Il y trouvera également un développement sur la structure du langage, ce que Lacan appelle – à tort ou à raison – l’algorithme saussurien :
– distinction entre signifiant et signifié;
– définition du signifié comme fonction du signifiant ;
– rôle central de l’opposition métonymie et métaphore dans la construction du discours.
Il y trouvera enfin la démonstration, fondée sur la pratique analytique, de l’homologie entre structure du langage et structure de l’inconscient.

______________________________________________________

Nous en retirerons donc essentiellement :
– une définition non ambiguë de l’inconscient freudien selon Lacan;
– une définition des axes principaux de la pratique analytique ;
– l’essentiel d’une théorie du sujet ;
– une description et une réfutation des dérives de la psychanlyse post-freudienne.
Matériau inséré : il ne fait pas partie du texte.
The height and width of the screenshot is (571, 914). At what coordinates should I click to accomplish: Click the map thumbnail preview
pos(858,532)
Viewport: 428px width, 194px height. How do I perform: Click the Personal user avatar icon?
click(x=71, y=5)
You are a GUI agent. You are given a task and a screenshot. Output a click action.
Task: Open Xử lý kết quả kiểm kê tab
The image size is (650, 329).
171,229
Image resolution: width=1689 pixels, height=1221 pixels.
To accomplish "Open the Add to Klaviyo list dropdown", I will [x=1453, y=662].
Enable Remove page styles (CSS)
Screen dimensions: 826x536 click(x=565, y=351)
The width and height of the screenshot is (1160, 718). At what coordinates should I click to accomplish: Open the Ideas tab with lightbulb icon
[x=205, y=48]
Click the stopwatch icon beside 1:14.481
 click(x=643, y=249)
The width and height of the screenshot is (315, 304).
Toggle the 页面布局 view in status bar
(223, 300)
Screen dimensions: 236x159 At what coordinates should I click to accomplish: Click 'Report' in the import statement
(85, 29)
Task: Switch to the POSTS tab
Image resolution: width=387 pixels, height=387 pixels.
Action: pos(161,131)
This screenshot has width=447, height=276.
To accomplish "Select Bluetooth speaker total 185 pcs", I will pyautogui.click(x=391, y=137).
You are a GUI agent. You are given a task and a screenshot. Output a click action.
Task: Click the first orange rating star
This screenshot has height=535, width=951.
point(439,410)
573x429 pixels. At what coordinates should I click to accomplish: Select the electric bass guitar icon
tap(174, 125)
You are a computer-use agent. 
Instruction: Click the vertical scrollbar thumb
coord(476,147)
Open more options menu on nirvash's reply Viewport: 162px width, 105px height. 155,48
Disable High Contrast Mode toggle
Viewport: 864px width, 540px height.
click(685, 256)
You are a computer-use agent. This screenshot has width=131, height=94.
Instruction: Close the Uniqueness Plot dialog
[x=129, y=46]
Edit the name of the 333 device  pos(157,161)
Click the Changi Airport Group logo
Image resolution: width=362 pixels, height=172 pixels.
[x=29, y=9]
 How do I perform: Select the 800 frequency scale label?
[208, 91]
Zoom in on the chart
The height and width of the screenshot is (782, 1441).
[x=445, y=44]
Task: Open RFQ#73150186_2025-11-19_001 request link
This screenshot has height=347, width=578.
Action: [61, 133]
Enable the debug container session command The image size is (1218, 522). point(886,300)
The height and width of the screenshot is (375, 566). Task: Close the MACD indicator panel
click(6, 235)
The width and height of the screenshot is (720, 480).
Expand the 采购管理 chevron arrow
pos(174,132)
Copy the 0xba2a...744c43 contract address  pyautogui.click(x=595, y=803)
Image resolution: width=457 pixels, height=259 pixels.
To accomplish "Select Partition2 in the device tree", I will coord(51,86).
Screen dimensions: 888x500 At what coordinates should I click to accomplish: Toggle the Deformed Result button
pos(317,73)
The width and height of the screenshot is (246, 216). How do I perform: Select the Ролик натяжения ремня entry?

______________________________________________________

Pour faciliter l’accès au texte, nous superposerons deux approches. Nous donnerons d’une part un commentaire traditionnel, suivant le cours du texte, fait de remarques visant à faciliter l’accès à celui-ci. Mais entre deux phases de commentaire, nous intercalerons des textes plus synthétiques visant soit à préparer le lecteur soit à proposer une synthèse des éléments abordés dans le commentaire.
Cela dit, nous ne prétendons en aucun cas expliquer le texte, nous en formulons une lecture particulière, ce qui veut dire qu’il y en a forcément d’autres et que chacun doit trouver la sienne.
On ne saurait prétendre s’exprimer à la place ou au nom de l’auteur ou du moins de son fantôme, dans l’idée d’expliquer autrement, voire mieux que lui, plus pédagogiquement que lui, ce qu’il a si curieusement voulu dire, comme si l’on était effectivement capables de le savoir, comme si, par je ne sais quel miracle, on maîtrisait mieux le sujet que l’auteur lui-même. On peut parler à partir d’un auteur, au risque de toutes les dérives que cela comporte inévitablement, mais non pas à sa place.
Un lecteur avisé s’en tiendra donc strictement à sa propre expérience de lecture. C’est là, à mes yeux une proposition fondamentale. Une interprétation n’est jamais qu’une création de sens, avec l’espoir que le sens créé présentera un nombre suffisant de point de corresponsance avec les intentions de l’auteur, intentions qui de toute manière nous échappent. C’est donc la cohérence avec laquelle l’interprétation s’articule sur le texte de départ qui fait foi. C’est une tentative d’ajustement des moyens du lecteur sur la production de l’auteur, ce qui n’est possible que dans et par l’élaboration d’une production nouvelle. Il n’y a pas d’un côté l’écriture et de l’autre la lecture, mais un processus d’écriture à plusieurs voix qui ne s’arrête jamais.